Les gagnants du Prix Galien

Le Prix Galien repose sur un jury scientifique de haute volée. Quinze experts issus d’universités et hôpitaux de Belgique et du Luxembourg ont évalué les projets selon des critères stricts : qualité expérimentale, originalité scientifique, rigueur méthodologique, applicabilité clinique.

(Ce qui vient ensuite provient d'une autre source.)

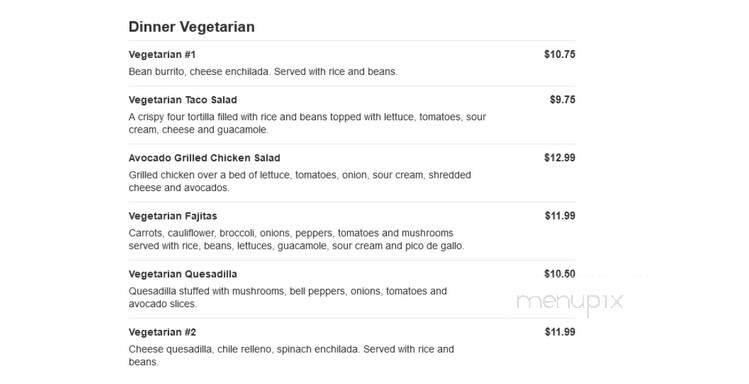Viewport: 749px width, 384px height.
Task: Click the Carrots, cauliflower, broccoli description
Action: pyautogui.click(x=296, y=240)
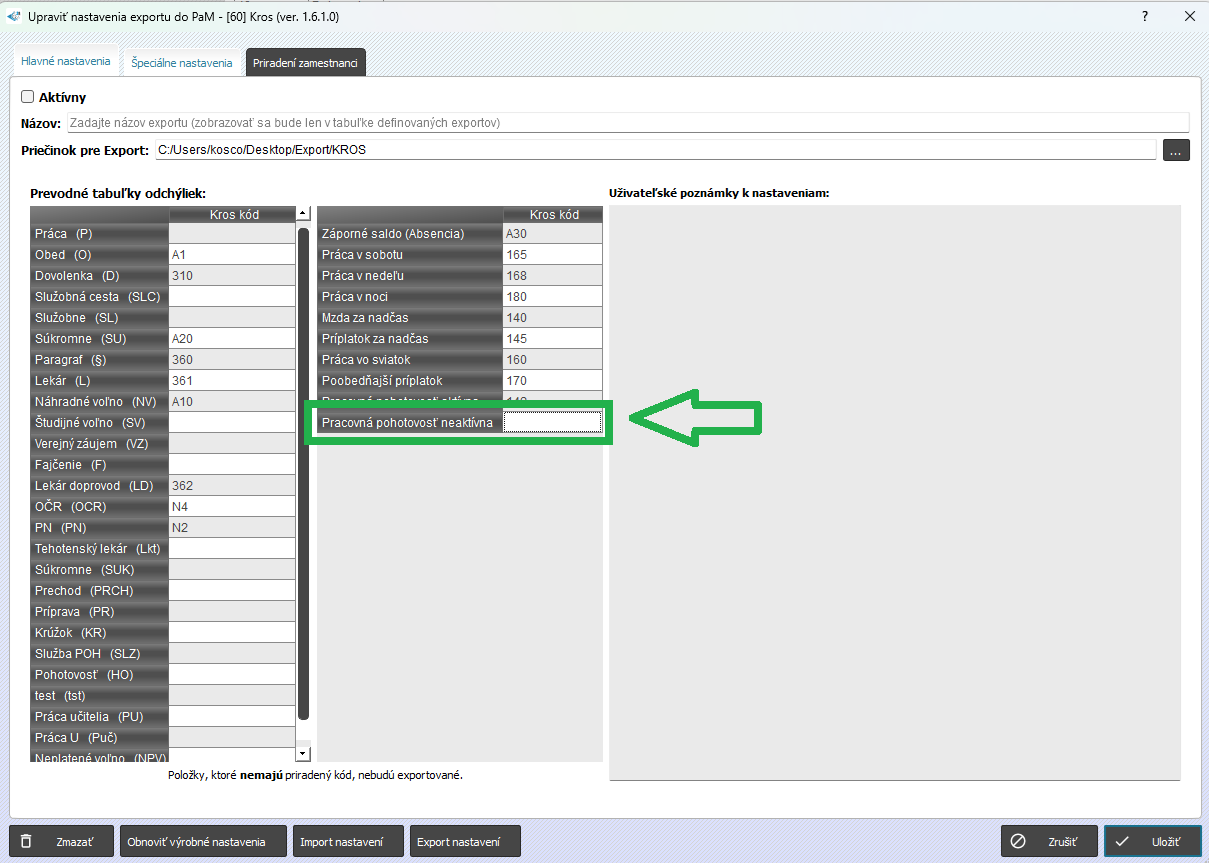Open folder browser with the three-dots button

coord(1176,150)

Laura Bindels : le microbiote en allié thérapeutique
Le Prix de Pharmacologie 2024 a été décerné à Laura Bindels (UCLouvain), pour un projet interdisciplinaire consacré au tacrolimus, immunosuppresseur central dans la prise en charge des patients transplantés. En collaboration avec la Pre Laure Elens et la Dre Alexandra Degraeve, elle a exploré un facteur jusqu’ici peu étudié : le rôle du microbiote intestinal dans la variabilité interindividuelle de la réponse au médicament.
L’étude clinique a porté sur 100 patients greffés du rein, stabilisés sous tacrolimus. Une stratification pharmacocinétique a permis d’identifier des profils d’absorption très différenciés. L’analyse du microbiote a révélé que deux unités bactériennes expliquaient à elles seules 11 % de cette variabilité, indépendamment des facteurs classiques (génétique, poids, âge).
En parallèle, des expériences précliniques menées chez la souris ont démontré que certains métabolites microbiens polaires pouvaient inhiber la transcription de la P-glycoprotéine (ABCB1), une pompe d’efflux intestinale. Résultat : une augmentation de l’absorption intestinale du tacrolimus, donc des concentrations plus élevées dans le sang.
« Ce travail confirme que le microbiote est un déterminant pharmacocinétique à part entière, et ouvre la voie à une individualisation plus fine des immunosuppresseurs », a conclu Laura Bindels. Une avancée qui pourrait concerner, à terme, d’autres médicaments à fenêtre thérapeutique étroite.
Casgevy® : une révolution thérapeutique fondée sur CRISPR
Le Prix du Médicament innovant 2025 a été attribué à Casgevy® (exagamglogene autotemcel), première thérapie génique validée utilisant la technologie CRISPR/Cas9. Développée par Vertex Pharmaceuticals, elle cible deux maladies génétiques rares et sévères : la drépanocytose avec crises vaso-occlusives récurrentes, et la bêta-thalassémie dépendante des transfusions. Deux affections qui, jusqu’ici, réduisaient considérablement l’espérance de vie et imposaient un lourd fardeau aux patients, familles et systèmes de santé.
Casgevy® est indiqué pour les patients de 12 ans et plus, lorsque la greffe de cellules souches est envisageable mais qu’aucun donneur compatible n’est disponible – une situation fréquente. La thérapie repose sur un principe innovant : éditer les cellules souches du patient lui-même, afin qu’elles produisent de l’hémoglobine fœtale, contournant ainsi les défauts génétiques en cause.
« Casgevy offre le potentiel d’une guérison fonctionnelle unique, et représente une avancée historique pour des patients longtemps oubliés », a déclaré Paul Newton, Senior Country Manager pour le Benelux de Vertex Pharmaceuticals. Il a également souligné le symbole que représentait la remise du prix, à quelques semaines de la Journée mondiale de la drépanocytose (19 juin), dans un pays où ces pathologies restent encore peu visibles.
À travers Casgevy®, c’est aussi une nouvelle ère thérapeutique qui s’ouvre : celle de la médecine de précision fondée sur l’édition génomique. « Cette thérapie incarne toutes les qualités attendues d’un médicament primé : innovation, bénéfice clinique majeur, et solidité scientifique », a justifié le Pr Guido De Meyer, président du jury du Prix Galien 2024.